Data:
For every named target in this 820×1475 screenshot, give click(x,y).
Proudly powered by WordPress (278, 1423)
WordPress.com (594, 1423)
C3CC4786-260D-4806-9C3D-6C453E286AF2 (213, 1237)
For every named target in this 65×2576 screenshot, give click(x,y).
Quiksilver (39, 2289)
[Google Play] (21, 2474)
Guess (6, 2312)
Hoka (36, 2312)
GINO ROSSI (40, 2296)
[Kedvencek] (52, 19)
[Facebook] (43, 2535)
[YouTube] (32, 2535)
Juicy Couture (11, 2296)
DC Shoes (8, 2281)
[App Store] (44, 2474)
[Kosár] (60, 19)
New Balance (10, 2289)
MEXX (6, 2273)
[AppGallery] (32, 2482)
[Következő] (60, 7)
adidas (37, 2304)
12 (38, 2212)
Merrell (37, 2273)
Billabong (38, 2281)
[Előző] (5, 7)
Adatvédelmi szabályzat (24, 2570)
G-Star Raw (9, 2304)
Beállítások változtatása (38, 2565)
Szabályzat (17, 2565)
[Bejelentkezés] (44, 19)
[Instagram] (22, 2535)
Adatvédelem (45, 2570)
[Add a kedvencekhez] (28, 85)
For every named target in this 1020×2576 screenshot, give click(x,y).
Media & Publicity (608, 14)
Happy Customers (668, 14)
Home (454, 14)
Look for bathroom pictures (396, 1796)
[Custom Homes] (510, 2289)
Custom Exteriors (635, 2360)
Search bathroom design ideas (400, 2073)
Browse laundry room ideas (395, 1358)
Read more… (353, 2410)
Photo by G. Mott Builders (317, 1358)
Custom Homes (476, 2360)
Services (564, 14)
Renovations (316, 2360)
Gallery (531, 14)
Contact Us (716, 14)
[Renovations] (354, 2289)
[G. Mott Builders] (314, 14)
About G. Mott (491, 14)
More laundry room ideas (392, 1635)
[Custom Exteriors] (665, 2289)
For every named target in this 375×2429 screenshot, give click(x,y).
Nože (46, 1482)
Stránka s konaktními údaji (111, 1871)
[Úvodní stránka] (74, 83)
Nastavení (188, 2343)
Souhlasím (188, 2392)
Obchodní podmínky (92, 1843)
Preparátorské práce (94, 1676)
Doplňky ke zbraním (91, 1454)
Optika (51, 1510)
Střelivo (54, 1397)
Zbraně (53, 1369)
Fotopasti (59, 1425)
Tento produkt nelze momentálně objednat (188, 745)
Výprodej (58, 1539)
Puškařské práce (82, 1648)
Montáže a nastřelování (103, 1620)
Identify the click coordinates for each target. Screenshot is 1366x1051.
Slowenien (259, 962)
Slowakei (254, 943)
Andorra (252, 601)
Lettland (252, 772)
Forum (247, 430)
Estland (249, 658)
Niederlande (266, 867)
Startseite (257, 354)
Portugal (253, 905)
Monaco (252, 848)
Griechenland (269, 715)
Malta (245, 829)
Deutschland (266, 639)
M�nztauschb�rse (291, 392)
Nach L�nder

Brief: Reproduce each line of the material that mentions "bathroom".

Answer to this exercise:
Look for bathroom pictures (396, 1796)
Search bathroom design ideas (400, 2073)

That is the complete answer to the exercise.